OpenVZ Forum


Home » Mailing lists » Devel » [PATCH 00/11] kmem controller for memcg: stripped down version
[PATCH 09/11] memcg: propagate kmem limiting information to children [message #46926 is a reply to message #46916] Mon, 25 June 2012 14:15 Go to previous messageGo to previous message
Glauber Costa is currently offline  Glauber Costa
Messages: 916
Registered: October 2011
Senior Member
The current memcg slab cache management fails to present satisfatory hierarchical
behavior in the following scenario:

-> /cgroups/memory/A/B/C

* kmem limit set at A
* A and B empty taskwise
* bash in C does find /

Because kmem_accounted is a boolean that was not set for C, no accounting
would be done. This is, however, not what we expect.
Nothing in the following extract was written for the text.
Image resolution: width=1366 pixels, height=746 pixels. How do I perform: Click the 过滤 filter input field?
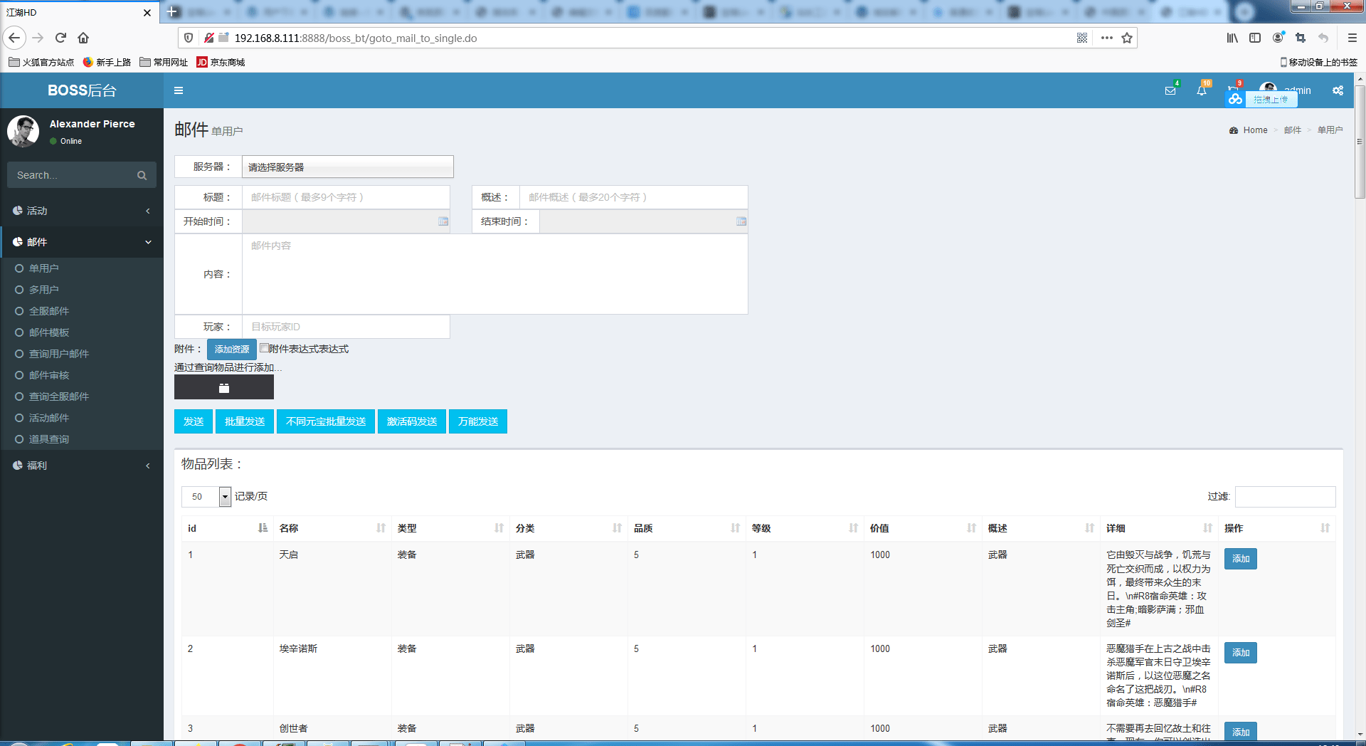pos(1285,496)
The basic idea, is that when a cgroup is limited, we walk the tree
upwards (something Kame and I already thought about doing for other purposes),
and make sure that we store the information about the parent being limited in
kmem_accounted (that is turned into a bitmap: two booleans would not be space
efficient). The code for that is taken from sched/core.c. My reasons for not
putting it into a common place is to dodge the type issues that would arise
from a common implementation between memcg and the scheduler - but I think
that it should ultimately happen, so if you want me to do it now, let me
know.

We do the reverse operation when a formerly limited cgroup becomes unlimited.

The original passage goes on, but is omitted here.